==== Textauszug

# 1 Jahr Schule pausieren



## Chrissian (26. Mai 2008)

Huhu Leutz  


			Dieser Inhalt steht nur eingeloggten Mitgliedern zur Verfügung.
        

 

Also,meine Frage: Kann man irgendwie 1 Jahr pausieren,oder irgendwie die Schule vermeiden?!

Ich gehe grad in die 11.Klasse eines Gymnasiums (nrw),und bald kommen sommerferien,zeugnisse und danach fängt auch shcon die 12 an.

Nun,ich hab da paar persönlichere Probleme,die ich jetzt nicht erläutern will,aber eins ist mir klar,dass ich aufjedenfall erstmal von der Schule weg muss.

Ob ich die Versetzung schaffe,weiß ich nicht,aber es tendiert schon dazu,dass ich sie schaffe.

Trotzdem juckt mich das grad überhaupt nicht (wegen dem persönlichen ding) und ich wollte sowieso eigntlich die stufe 11 freiwillig wiederholen.

Nur wollte ich jetzt nach den Sommerferien erstmal bewältigen,was da aufgekommen ist,und hatte eigentlich vor in diesem Jahr nach dem Sommer was auch immer zu machen,nur keine Schule und eigentlich garnichts.

Das Ding ist,ich bin in der Oberstufe,Realshulabschluss hab ich schon,Abitur will ich mir aber shcon holen,weil ich sowieso nicht weiß was ich machen will und dann wenigstens alle Türen offen hab mit dema bitur.

Ich wieß auch,dass ich nur 1 mal "sitzenbleiben" kann in der oberstufe,danach kann ich sie mir abschminken und damit das abitur.das ist aber egal,denn ich bin eigentlich sehr gut in der schule.

========
==== Datenzeilen

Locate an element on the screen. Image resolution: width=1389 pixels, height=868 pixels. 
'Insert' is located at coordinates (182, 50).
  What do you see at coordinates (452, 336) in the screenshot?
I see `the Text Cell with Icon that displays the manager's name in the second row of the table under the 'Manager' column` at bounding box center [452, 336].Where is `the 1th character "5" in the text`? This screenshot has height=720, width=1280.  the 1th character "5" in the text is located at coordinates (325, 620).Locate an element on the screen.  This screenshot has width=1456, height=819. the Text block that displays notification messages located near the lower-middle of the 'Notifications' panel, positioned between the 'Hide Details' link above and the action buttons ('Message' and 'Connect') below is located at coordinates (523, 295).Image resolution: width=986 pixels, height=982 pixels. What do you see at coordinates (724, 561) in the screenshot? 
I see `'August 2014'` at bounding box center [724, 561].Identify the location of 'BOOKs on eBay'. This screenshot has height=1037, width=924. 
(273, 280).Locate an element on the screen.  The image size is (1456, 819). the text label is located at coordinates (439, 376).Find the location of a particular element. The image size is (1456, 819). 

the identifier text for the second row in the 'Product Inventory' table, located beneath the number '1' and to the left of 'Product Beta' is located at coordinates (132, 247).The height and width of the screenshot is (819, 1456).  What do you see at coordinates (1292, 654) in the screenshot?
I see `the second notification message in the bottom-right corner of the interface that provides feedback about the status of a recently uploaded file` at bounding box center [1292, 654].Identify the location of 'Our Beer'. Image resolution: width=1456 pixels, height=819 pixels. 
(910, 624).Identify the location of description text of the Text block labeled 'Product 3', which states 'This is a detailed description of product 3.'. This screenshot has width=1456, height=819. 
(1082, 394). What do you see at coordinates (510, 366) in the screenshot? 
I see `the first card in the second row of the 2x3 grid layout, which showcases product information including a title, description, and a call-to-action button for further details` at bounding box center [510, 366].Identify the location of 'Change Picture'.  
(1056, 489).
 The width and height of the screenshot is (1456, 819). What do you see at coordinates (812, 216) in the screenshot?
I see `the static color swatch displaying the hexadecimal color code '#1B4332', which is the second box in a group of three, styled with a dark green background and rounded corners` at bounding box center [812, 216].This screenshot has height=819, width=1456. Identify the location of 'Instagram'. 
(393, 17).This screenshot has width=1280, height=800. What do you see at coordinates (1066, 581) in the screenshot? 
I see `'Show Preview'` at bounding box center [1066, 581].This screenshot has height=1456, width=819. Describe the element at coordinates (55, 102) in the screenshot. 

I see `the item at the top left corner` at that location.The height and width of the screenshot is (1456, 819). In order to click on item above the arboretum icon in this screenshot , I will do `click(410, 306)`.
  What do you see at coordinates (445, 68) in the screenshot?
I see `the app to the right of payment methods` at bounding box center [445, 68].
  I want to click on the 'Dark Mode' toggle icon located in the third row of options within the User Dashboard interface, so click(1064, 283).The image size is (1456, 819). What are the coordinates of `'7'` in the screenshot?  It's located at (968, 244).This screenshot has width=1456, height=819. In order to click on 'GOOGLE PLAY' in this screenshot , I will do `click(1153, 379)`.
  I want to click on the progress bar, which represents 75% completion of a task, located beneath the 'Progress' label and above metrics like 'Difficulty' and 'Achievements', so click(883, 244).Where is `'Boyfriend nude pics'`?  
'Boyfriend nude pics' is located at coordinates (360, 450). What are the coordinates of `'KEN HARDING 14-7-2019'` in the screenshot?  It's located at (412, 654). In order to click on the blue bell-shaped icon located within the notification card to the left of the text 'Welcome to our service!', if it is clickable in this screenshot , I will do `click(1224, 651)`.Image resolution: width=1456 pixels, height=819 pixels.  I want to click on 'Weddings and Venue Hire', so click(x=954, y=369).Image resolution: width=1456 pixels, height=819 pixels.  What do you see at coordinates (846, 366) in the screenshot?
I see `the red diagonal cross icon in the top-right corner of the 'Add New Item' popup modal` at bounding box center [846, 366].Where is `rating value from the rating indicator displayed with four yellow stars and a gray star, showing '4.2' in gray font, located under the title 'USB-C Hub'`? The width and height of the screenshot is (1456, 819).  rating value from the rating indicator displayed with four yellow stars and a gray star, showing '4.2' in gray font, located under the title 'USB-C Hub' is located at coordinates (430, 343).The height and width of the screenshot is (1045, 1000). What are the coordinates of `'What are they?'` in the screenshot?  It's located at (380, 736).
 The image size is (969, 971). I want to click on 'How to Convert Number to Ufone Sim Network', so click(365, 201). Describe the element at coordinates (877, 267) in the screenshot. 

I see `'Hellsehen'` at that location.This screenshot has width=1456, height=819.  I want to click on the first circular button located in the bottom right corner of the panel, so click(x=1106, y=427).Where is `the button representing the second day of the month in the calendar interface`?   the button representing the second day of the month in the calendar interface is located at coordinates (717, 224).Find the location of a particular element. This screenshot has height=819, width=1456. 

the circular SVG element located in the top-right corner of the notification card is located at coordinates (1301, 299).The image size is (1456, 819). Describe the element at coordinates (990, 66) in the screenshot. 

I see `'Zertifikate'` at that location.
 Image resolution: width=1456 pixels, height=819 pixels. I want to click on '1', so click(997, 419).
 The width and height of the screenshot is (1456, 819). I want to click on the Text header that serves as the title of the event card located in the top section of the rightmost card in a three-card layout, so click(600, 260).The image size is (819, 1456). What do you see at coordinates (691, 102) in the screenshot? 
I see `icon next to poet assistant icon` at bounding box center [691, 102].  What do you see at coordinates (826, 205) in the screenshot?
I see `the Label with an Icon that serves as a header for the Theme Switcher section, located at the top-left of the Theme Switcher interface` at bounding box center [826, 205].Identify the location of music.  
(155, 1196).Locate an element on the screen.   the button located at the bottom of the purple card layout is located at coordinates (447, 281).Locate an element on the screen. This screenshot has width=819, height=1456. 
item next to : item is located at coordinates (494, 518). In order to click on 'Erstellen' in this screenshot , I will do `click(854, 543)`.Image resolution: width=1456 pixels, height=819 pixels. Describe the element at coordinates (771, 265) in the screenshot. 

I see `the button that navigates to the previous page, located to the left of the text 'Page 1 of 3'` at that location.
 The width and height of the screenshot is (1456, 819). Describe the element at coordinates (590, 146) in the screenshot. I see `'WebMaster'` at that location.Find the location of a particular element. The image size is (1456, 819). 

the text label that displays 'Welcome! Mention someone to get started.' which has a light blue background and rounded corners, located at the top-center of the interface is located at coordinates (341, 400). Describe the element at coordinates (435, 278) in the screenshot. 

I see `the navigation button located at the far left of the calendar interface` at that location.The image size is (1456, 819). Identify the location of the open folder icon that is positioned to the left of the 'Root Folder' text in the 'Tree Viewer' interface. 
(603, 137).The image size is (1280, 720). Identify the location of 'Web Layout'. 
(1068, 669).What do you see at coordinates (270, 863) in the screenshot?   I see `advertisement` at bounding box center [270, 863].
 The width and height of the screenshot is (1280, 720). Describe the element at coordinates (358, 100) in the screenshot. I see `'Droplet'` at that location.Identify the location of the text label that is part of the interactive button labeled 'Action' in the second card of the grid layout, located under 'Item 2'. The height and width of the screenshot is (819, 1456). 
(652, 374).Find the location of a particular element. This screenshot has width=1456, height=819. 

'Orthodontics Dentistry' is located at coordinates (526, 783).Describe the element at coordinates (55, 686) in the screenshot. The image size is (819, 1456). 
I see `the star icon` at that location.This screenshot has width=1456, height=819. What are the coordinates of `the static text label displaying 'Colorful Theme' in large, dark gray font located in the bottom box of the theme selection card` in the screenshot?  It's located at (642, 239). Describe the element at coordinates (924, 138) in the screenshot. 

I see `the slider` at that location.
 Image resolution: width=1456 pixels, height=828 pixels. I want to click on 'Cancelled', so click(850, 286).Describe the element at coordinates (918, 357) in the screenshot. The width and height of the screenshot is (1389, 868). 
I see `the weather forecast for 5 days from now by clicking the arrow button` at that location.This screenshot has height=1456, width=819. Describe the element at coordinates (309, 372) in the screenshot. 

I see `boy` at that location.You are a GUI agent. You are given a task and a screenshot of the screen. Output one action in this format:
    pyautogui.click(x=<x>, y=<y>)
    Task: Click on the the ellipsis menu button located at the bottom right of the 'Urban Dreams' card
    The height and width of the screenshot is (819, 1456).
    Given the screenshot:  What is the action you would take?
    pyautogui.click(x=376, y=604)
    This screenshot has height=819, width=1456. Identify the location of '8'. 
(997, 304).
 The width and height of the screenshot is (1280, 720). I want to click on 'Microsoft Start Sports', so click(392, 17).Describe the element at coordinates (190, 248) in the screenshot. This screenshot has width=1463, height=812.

========

§ Deine Aufgabe
Entnimm dem Textauszug über das Pausieren der Schule wortgetreu die Stelle, die mit den Worten "## Chrissian (26." beginnt. Höre nach den Worten "die Schule vermeiden?!" auf.

§ Lösung
## Chrissian (26. Mai 2008)

Huhu Leutz  


			Dieser Inhalt steht nur eingeloggten Mitgliedern zur Verfügung.
        

 

Also,meine Frage: Kann man irgendwie 1 Jahr pausieren,oder irgendwie die Schule vermeiden?!